▸ Supplied entries:
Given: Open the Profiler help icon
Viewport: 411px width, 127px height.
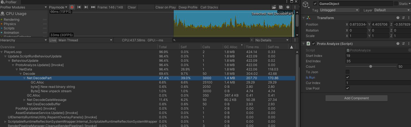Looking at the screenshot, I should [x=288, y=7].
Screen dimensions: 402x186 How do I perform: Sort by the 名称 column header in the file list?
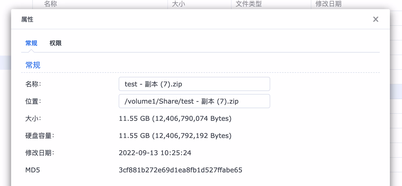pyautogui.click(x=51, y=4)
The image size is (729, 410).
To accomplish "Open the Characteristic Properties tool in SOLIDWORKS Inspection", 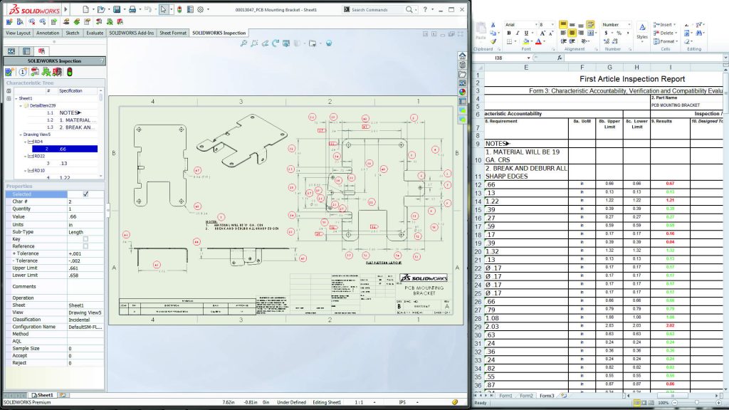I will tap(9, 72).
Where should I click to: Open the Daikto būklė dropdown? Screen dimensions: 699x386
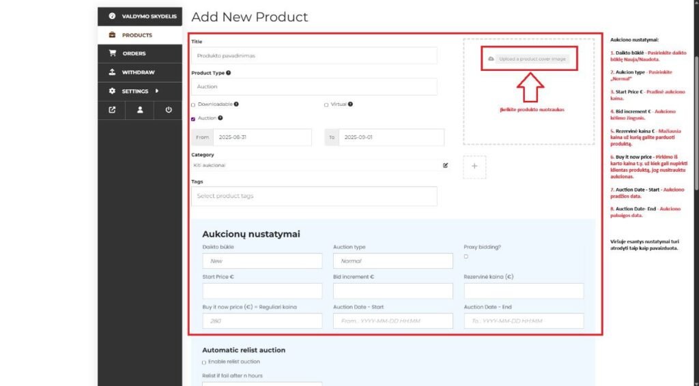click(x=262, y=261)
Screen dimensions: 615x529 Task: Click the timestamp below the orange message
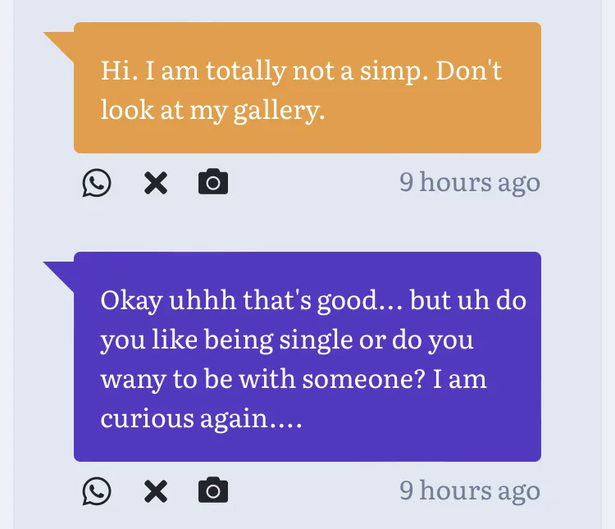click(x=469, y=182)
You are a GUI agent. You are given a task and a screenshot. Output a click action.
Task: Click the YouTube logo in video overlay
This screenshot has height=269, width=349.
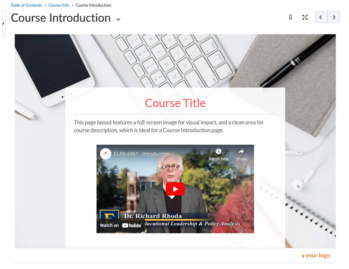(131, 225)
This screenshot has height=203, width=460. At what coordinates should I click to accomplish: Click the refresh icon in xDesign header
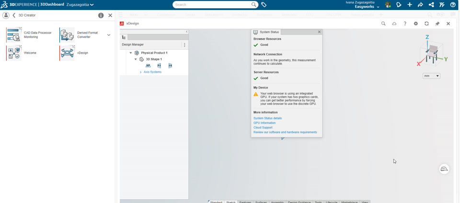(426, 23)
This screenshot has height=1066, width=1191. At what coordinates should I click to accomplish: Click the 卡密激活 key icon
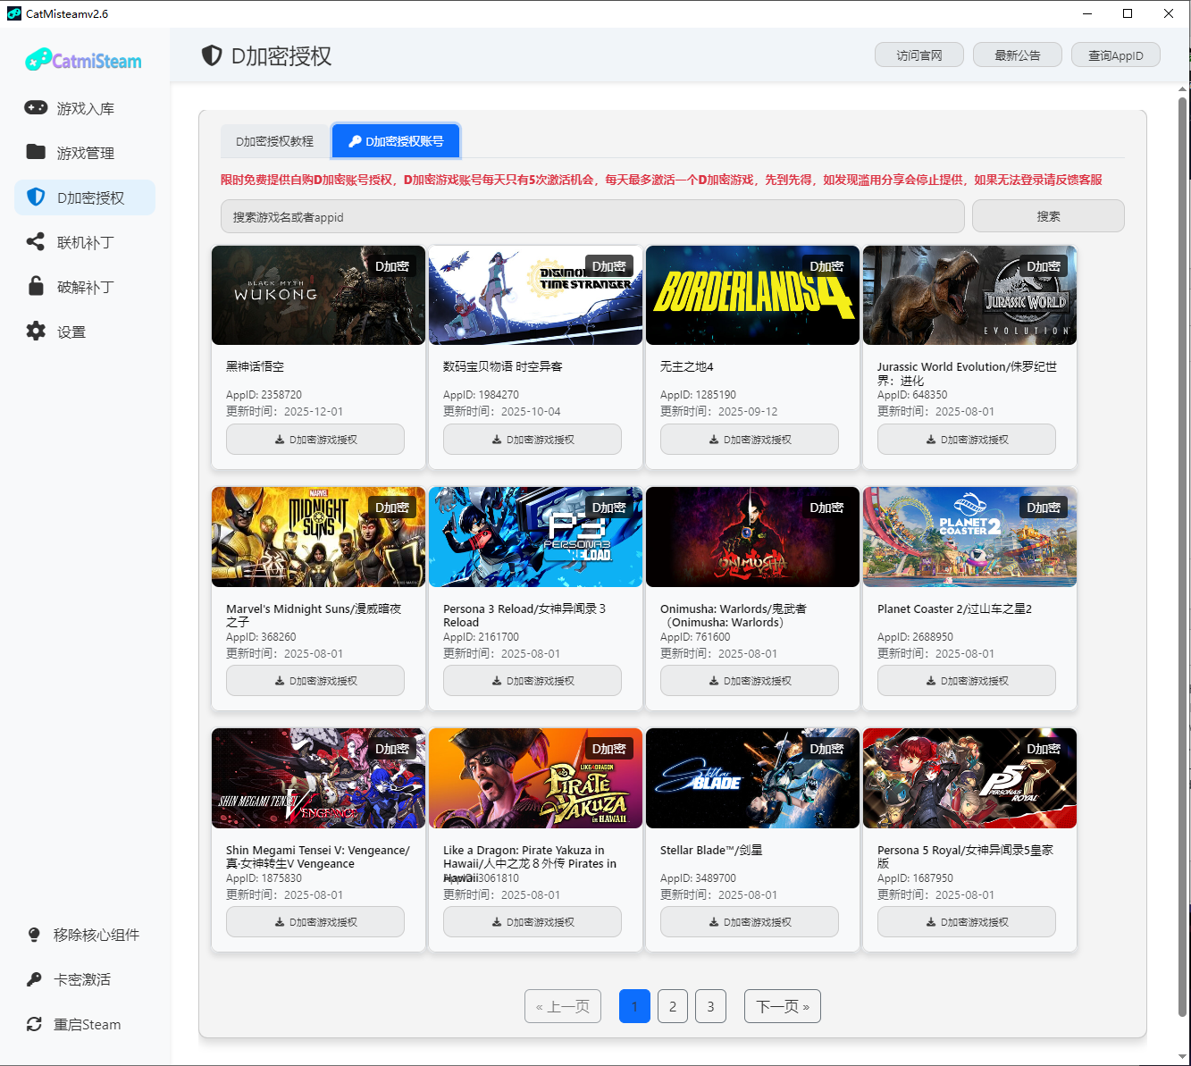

---

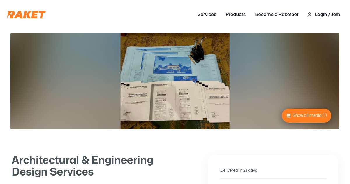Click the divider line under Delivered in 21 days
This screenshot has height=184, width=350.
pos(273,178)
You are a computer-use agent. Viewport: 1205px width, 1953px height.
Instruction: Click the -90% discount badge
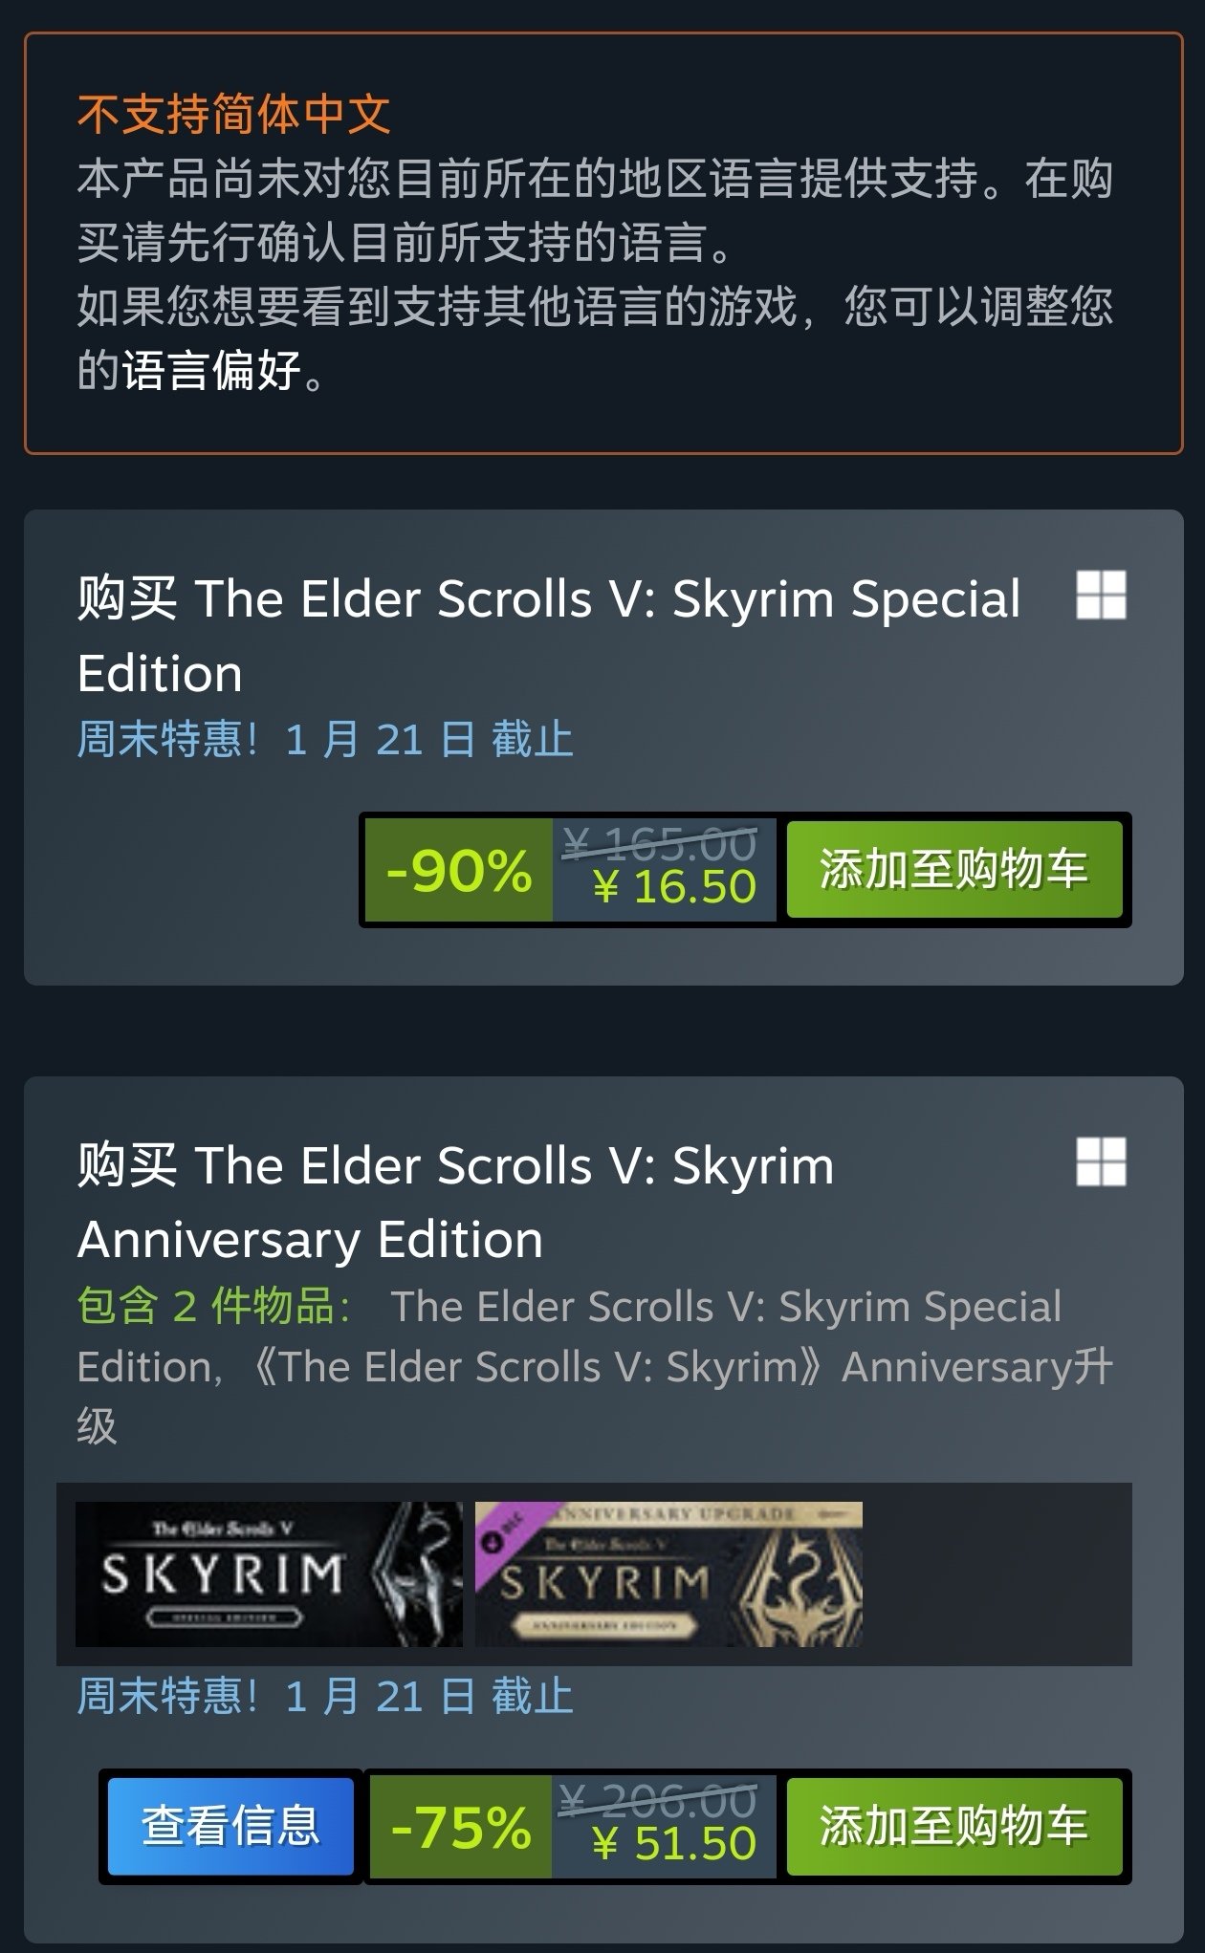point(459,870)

...

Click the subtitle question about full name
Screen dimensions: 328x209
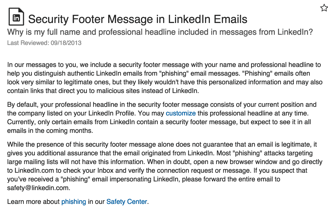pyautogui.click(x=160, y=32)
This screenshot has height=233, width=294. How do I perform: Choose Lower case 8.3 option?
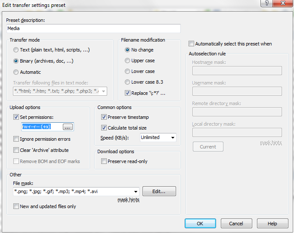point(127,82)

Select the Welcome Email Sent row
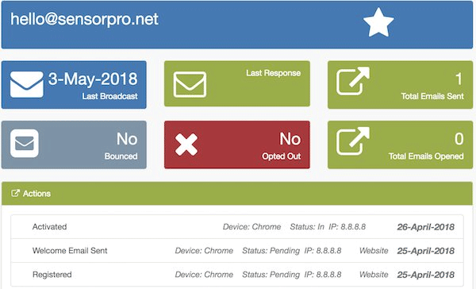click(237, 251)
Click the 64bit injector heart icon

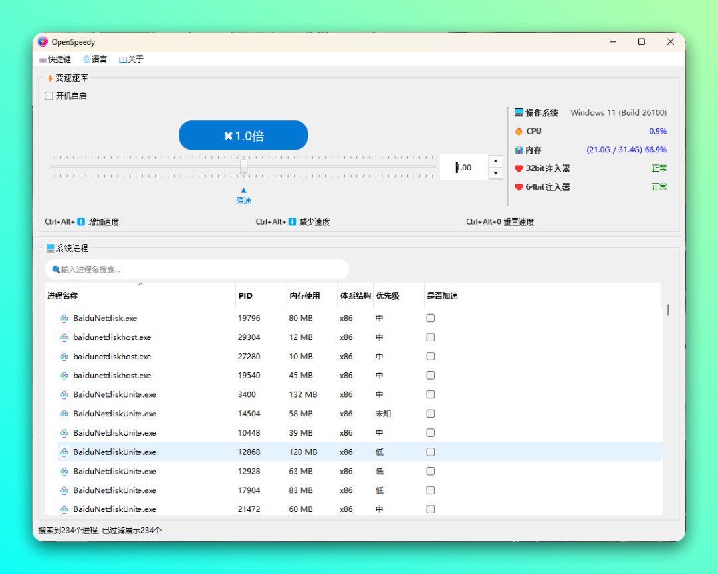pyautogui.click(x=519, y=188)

▸ Activity:
Using the listing above, reproduce word for word every line from the one containing "Given: Open the Profiler help icon" through the one containing "The image size is (729, 410).". Pictures must be left out.

▸ Output below:
Given: Open the Profiler help icon
Viewport: 411px width, 127px height.
Looking at the screenshot, I should [x=288, y=7].
Screen dimensions: 402x186 How do I perform: Sort by the 名称 column header in the file list?
pyautogui.click(x=51, y=4)
The image size is (729, 410).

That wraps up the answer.